So, I suggest, this is a general feature of the development of physics:In every bootstrap operation the assumption used need not be accepted as true - they may be good approximations - but each of their empirical applications needs corroboration in order to make it harder to ignore, by those who wish to ignore, the results of the future experiments. We may say, then, that corroboration is what gives a claim its factual status; but not that the claim for factual status cannot be overthrown.
One final and striking instance - not for bootstrap operations but for what counts as factual - is this. When levels of celestial long wave radiation were on occasion observed, depending on geographical locations and times of day, there was no difficulty in assuming that the variations were due to terrestial transmissions of radio messages rather than to cosmic variations. Of course, in some cases these were corroborated when precision was so increased as to enable one to dicipher the messages rather than some cosmic variations. Of course, clearly, there are celestial sources of radiowaves. There was no problem here to decide which is which since every move was highly corroborated - things were fairly much on the surface - and the high degree of actual corroboration is what gives more facticity to a theory; what is more fact-like and what is more theory-like varies according to experimentation.
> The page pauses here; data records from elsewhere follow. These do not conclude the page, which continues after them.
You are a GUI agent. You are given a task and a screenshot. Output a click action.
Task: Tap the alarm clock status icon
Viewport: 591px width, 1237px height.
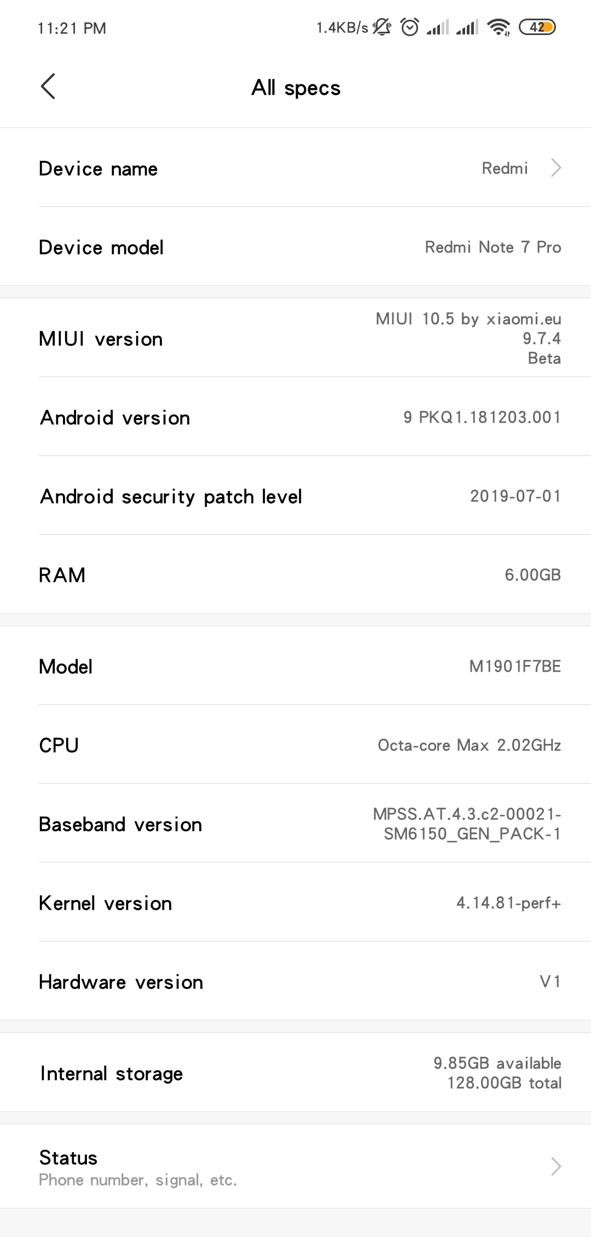409,27
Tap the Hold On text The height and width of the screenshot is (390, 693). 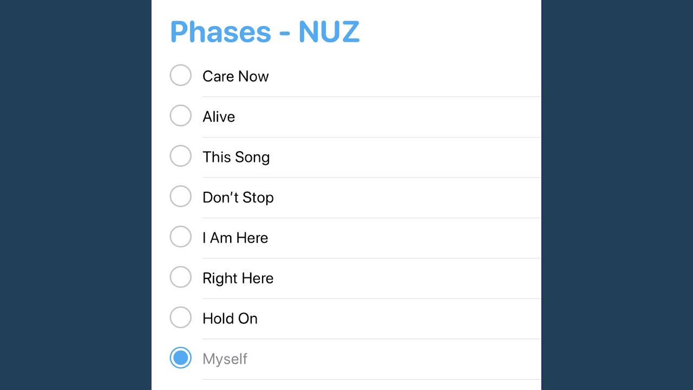pos(230,319)
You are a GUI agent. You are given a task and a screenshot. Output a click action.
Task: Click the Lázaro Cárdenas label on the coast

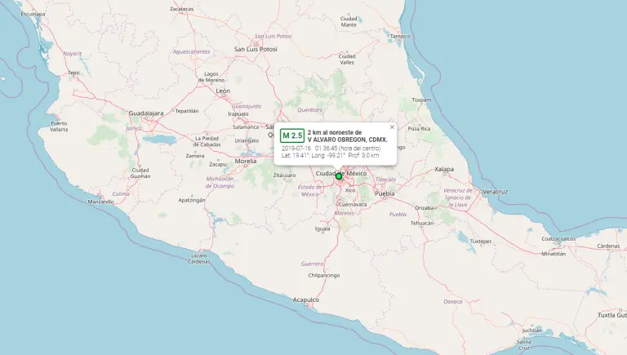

And so we can also offer a slightly new variant of a very widely held theory -1 think due to David Hume (in his Dialogues) - of what we consider fact-like. One must take some precaution here, since the word ‘fact’ may be stretched without severly violating common usage. For example, Laplace drove home his opinion that Newton’s mechanics is a verified generalization by calling gravitation’s (alleged) absolute obedience to the inverse square of the distance a fact. Clearly, in some sense Newton’s gravitational theory, even if true, is not fact-like. In this essay the word ‘fact’ is used in the narrow sense established by William Gilbert (1600) and Robert Boyle (1662), namely that which is may be reported by an eye-witness.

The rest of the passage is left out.